Building on those themes the article perhaps just falls a bit short of target. It would have been great had this platform been used to discuss the area more robustly, and dare I say, make a stronger case for bayesian methods. Obviously not a panacea, but most certainly helps to address many of the issues raised (It was in there, but a pretty light touch).
Perhaps the article over all is a good thing, and some inaccuracies are irrelevant as its all about starting the conversation - which this no doubt will.
Is anyone else having trouble accessing the piece now?

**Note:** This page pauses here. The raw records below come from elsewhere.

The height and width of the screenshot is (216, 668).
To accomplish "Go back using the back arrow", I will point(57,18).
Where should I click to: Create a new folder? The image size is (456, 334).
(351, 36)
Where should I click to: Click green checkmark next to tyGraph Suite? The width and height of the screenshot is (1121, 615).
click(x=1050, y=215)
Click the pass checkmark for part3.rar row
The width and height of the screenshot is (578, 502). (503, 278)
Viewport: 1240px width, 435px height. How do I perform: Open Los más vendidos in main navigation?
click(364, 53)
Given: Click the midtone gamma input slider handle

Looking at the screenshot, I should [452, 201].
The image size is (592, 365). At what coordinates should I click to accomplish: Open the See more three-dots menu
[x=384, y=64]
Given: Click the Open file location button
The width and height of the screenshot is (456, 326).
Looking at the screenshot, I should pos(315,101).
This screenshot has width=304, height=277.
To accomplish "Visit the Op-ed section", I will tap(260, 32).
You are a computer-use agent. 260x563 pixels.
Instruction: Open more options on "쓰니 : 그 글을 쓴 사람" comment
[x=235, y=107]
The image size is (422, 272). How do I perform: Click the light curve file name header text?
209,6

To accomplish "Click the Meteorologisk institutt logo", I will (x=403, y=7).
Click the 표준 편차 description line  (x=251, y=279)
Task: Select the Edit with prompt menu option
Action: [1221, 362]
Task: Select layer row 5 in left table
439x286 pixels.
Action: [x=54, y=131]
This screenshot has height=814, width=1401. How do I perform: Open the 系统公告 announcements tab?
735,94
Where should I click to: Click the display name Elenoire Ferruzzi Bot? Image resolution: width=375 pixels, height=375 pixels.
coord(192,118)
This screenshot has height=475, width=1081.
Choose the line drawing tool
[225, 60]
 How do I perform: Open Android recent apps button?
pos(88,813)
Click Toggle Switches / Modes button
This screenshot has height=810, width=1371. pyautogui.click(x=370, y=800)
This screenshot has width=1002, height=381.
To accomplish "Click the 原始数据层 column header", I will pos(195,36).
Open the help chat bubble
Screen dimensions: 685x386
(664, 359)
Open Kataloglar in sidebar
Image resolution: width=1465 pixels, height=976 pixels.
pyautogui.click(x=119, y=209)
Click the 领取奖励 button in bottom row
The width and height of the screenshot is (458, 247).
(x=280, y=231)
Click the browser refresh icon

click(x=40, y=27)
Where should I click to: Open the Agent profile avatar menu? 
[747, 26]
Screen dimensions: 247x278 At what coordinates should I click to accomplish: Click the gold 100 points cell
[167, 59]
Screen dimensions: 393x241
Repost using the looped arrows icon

I saw it earlier and thought the intention might be good to hopefully limit how many nonstatisticians see p>.05 or CI with the “null” value and conclude “no difference.” I think the piece fails in that it should at least talk about what p-values can and can’t tell us so then it’s more clear why nonsignificant tests are indicative of much (then this shouldn’t be such a big shock).
I didn’t read enough to see the reports on misinterpreted CI but I don’t doubt this.